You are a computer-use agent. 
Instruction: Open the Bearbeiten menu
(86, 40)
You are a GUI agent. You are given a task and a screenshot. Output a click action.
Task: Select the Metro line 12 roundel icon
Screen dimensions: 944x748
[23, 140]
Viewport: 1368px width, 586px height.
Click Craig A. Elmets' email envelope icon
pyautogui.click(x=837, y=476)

* * *

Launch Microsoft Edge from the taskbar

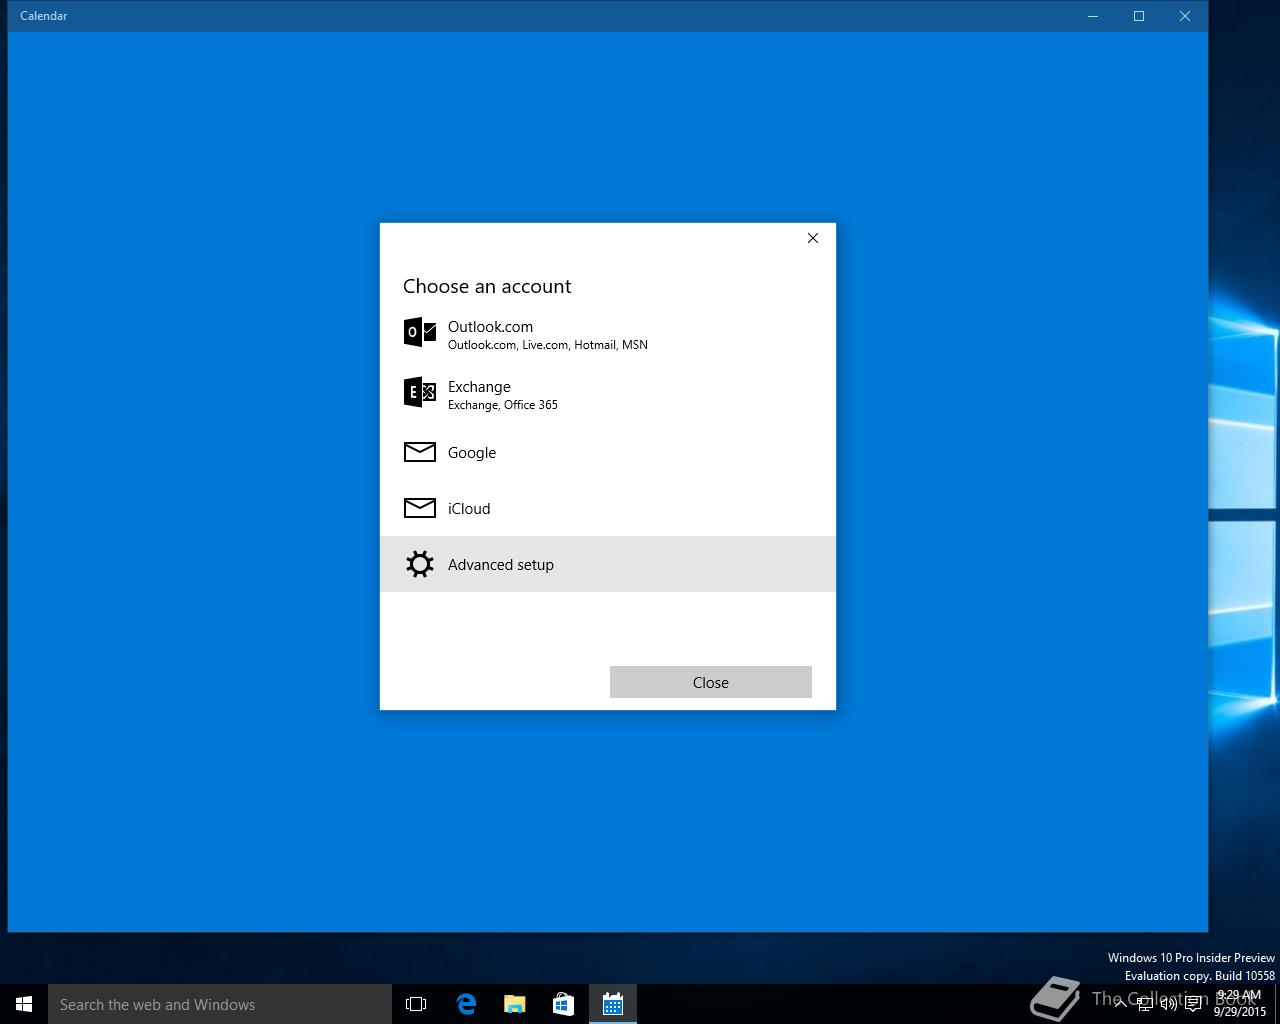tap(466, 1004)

● Work to complete
Wherever a line of the entries holds the string "agent", copy that line.

● Written reply
You are a computer-use agent. 
You are a GUI agent. You are given a task and a screenshot. Output a click action.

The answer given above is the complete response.